Marten Veenstra versaagde nimmer. Hij rustte niet voordat hij een zaak had opgelost. Meestal begon hij zijn onderzoek in omgekeerde richting. In de zaak van een gevonden kinderlijkje spoorde hij eerst een kinderwagen op (in Duitsland), een verzekeringsfraude met juwelen begon met het zoeken naar een koffer vol diamanten en bontjassen die voorafgaand aan een brand in veiligheid waren gebracht. 

Achter iedereen zat hij aan: winkeldieven, zakkenrollers, kluiskrakers, zedenmisdadigers, geweldsplegers, oplichters, valsemunters, moordenaars. Alles haalde hij uit de kast. Nooit wekte hij argwaan. Dikwijls ging hij undercover; als knecht in een wasserij, verkleed als vrouw op een fiets, vrijend met de echtgenote van een collega in een portiek. Alles met het ultieme doel om bewijs te verzamelen en te leveren. In twintig verhalen over spannende en geruchtmakende zaken beschrijft Veenstra hoe hij te werk gaan, hoe hij zijn gezonde verstand, zijn intuïtie, zijn psychologisch inzicht en zijn creativiteit gebruikte. Gevaar liep hij ook wel eens want soms hadden misdadigers hem op de korrel.

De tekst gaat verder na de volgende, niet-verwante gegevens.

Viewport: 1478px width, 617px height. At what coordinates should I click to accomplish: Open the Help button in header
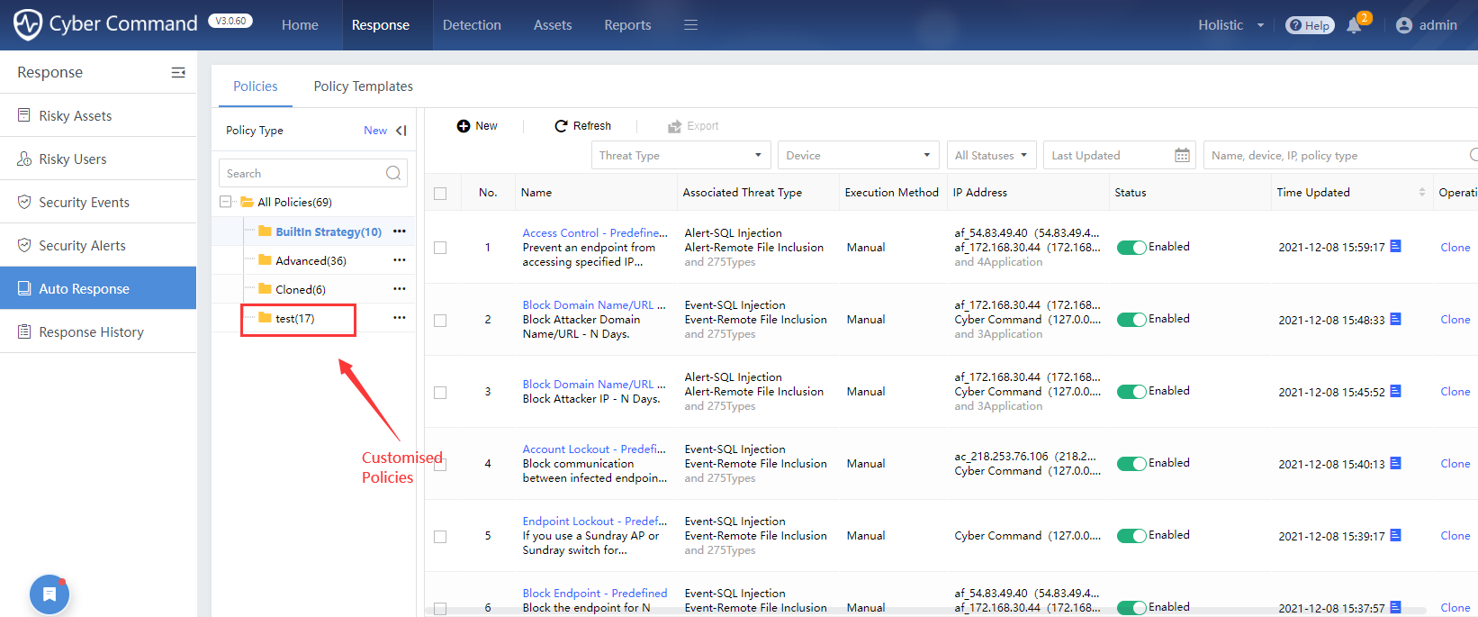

Monique: ‘Dat had impact op het gezin. Ze wisten waar hij woonde. Het is voorgekomen dat mijn grootouders met een Browning-pistool onder het kussen sliepen. Je kunt het vak zoals hij het uitoefende alleen doen als het groter is dan je zelf, dat het een roeping is. Anders steek je er niet zoveel uren in op vaak onmogelijke tijden.’